Marian J. Stoddard was born in Washington, D.C., and grew up in its Maryland suburbs. Her father grew up in Carson City, Nevada, and her mother in Salt Lake City, so she was always partly a Westerner at heart, and she ended up raising her family in Washington State. Her family took road trips all over the United States and Canada, so there were lots of adventures.

The adventures of music, literature, and art were also valued and pursued. Playing tourist always included the local museums as well as historical sites and places of natural beauty. Discussions at home, around the dinner table or working in the kitchen, could cover politics, philosophy, or poetry, with the perspective of the gospel underlying all. Words and ideas, and testimony and service, were the family currency.

Marian graduated from Winston Churchill High School in Potomac, Maryland, and attended the University of Utah as the recipient of the Ralph Hardy Memorial Scholarship, where she was graduated with honors, receiving a B.A. in English.
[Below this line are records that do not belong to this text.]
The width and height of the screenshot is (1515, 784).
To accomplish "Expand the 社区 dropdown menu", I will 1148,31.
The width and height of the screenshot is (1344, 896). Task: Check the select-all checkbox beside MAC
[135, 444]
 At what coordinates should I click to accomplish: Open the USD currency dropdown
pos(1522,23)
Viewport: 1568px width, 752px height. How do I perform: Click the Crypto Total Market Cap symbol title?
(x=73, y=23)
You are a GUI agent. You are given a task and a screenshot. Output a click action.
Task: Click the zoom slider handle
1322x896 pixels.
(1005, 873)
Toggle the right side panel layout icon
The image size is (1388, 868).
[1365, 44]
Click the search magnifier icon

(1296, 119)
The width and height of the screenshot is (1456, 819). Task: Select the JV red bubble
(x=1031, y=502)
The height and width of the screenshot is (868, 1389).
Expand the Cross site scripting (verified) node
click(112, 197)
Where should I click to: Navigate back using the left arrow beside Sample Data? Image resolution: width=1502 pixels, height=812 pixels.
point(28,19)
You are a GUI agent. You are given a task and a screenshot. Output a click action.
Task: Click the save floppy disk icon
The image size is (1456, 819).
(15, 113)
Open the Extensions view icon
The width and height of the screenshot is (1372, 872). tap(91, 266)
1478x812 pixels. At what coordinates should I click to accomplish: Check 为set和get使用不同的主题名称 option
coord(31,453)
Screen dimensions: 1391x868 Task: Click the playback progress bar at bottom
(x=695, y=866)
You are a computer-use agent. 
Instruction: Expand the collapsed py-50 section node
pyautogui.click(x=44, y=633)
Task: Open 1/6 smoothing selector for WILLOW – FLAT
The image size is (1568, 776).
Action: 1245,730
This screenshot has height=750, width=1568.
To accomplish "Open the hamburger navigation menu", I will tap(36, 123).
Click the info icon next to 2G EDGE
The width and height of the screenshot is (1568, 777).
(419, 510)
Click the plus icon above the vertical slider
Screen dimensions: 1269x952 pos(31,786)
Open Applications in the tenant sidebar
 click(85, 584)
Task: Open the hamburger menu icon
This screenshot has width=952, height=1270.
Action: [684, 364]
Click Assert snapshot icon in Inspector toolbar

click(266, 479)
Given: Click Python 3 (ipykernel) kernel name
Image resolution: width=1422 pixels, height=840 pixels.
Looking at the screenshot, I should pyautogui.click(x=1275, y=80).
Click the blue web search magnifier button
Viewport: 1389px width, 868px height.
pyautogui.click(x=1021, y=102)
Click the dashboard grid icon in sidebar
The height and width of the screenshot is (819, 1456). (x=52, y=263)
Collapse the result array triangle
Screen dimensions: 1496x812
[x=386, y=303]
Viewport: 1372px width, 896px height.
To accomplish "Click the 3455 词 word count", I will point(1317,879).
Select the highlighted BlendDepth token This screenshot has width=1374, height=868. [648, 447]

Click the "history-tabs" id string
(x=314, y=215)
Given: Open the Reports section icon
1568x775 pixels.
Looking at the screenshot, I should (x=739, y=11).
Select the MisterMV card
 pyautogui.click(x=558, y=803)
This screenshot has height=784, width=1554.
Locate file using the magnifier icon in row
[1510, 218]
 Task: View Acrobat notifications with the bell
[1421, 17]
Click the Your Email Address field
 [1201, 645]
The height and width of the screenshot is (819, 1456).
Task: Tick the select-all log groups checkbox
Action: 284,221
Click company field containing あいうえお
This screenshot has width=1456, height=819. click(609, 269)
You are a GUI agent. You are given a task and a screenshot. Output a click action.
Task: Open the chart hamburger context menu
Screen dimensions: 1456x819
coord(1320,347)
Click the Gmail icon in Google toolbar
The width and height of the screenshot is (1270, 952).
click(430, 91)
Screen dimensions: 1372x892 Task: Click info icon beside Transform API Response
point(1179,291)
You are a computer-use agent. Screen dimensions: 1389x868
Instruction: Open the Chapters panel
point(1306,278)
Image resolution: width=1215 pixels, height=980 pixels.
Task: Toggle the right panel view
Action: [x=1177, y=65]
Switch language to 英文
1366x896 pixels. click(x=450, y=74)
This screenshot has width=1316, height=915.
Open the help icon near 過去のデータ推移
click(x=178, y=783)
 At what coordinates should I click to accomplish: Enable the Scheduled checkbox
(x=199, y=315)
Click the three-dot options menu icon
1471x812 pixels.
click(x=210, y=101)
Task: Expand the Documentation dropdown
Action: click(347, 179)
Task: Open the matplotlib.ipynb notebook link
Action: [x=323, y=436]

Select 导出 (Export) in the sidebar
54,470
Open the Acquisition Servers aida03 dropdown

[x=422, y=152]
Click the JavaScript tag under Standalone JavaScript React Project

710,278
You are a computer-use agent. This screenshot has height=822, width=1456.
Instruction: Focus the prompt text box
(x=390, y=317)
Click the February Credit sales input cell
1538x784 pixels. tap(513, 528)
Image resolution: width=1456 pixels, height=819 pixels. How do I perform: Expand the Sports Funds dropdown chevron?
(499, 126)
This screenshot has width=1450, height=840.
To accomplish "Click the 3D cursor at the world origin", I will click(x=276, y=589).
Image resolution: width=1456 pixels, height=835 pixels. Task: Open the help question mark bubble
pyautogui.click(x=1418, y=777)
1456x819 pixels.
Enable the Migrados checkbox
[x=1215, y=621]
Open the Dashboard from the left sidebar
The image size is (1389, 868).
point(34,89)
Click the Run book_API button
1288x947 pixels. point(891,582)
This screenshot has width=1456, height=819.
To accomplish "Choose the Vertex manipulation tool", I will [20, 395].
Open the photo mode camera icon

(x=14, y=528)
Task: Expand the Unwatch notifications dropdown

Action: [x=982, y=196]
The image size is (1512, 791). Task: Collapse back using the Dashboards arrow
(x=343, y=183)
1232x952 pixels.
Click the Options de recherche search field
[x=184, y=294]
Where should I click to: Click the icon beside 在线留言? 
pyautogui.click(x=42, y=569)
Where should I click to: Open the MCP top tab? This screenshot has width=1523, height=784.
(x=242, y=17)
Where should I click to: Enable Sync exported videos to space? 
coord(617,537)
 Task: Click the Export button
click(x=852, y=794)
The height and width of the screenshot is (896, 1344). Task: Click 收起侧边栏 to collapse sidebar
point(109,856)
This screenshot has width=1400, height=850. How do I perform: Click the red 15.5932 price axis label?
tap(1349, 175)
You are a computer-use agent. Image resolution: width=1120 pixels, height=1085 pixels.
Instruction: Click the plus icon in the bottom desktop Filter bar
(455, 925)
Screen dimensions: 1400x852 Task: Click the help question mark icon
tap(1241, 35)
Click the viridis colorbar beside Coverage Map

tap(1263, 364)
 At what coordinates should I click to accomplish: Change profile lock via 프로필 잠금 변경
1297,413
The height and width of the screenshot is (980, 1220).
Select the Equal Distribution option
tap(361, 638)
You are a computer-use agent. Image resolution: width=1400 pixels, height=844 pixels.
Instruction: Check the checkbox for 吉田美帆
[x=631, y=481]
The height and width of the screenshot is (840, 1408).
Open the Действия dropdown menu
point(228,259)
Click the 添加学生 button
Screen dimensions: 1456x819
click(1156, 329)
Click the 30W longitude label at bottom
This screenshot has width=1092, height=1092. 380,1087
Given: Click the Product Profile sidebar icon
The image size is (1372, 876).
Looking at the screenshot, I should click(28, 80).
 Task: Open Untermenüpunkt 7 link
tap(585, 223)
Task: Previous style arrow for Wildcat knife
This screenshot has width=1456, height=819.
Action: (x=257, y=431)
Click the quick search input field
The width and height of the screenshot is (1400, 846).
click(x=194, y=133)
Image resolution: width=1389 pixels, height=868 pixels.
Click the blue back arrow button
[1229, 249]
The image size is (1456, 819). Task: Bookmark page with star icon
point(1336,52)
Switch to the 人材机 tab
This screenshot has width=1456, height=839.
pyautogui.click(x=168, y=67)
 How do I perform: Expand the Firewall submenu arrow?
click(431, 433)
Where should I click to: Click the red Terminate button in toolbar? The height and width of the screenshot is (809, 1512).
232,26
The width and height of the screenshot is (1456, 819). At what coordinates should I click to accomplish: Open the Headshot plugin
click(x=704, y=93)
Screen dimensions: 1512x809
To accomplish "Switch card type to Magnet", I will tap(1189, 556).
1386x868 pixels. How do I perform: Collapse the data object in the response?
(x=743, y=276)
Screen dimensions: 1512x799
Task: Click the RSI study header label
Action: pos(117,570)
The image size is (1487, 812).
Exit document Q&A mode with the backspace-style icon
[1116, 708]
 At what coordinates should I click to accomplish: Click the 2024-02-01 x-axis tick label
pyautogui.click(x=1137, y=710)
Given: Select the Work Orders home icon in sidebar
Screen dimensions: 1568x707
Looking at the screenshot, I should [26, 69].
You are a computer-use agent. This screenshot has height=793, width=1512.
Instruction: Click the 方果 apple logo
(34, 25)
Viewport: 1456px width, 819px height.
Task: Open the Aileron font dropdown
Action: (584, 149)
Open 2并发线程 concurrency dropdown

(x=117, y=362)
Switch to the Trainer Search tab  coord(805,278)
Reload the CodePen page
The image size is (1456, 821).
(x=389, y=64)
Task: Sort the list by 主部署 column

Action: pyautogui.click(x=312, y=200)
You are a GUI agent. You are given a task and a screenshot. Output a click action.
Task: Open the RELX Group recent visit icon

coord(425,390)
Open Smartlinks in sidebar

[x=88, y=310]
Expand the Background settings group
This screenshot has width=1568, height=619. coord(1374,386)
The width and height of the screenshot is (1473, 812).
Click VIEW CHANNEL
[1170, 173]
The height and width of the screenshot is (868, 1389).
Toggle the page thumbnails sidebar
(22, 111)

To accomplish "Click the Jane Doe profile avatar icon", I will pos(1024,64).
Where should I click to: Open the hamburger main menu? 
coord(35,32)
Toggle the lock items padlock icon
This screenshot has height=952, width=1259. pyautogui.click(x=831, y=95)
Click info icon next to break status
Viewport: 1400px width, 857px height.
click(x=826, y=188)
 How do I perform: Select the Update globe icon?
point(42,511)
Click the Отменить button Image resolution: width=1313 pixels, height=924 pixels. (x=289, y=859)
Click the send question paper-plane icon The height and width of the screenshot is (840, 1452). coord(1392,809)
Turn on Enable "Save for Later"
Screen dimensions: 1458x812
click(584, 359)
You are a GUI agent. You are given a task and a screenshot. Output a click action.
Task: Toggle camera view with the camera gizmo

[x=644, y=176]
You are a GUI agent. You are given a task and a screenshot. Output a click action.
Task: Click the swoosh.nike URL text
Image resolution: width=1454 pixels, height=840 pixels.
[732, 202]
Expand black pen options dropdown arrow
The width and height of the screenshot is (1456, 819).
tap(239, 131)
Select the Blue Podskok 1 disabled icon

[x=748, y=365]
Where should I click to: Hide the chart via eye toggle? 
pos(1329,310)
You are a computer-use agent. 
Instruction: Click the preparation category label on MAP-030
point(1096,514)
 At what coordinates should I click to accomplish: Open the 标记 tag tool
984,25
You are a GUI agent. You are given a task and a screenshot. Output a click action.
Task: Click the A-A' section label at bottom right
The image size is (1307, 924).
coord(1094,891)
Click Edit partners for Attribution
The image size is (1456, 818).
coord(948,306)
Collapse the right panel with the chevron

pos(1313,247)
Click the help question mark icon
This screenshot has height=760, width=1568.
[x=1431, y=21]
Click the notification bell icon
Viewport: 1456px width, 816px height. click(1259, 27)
She also met the love of her life, a law student, three weeks after her arrival; she jokes that she had to marry him because her mother always wanted a tenor in the family. (She sings second soprano.) They were married two years later and have six children and six grandchildren (so far). She treasures her family, her friends, and her opportunities to serve.

Visit Marian at her blog, greaterthansparrows.  You can contact her at bloggermarian@gmail.com. 

Marian and her husband live in Tacoma, Washington. Together they teach those who are preparing to go to the temple for the first time, and she also teaches a Stake Relief Society Institute class.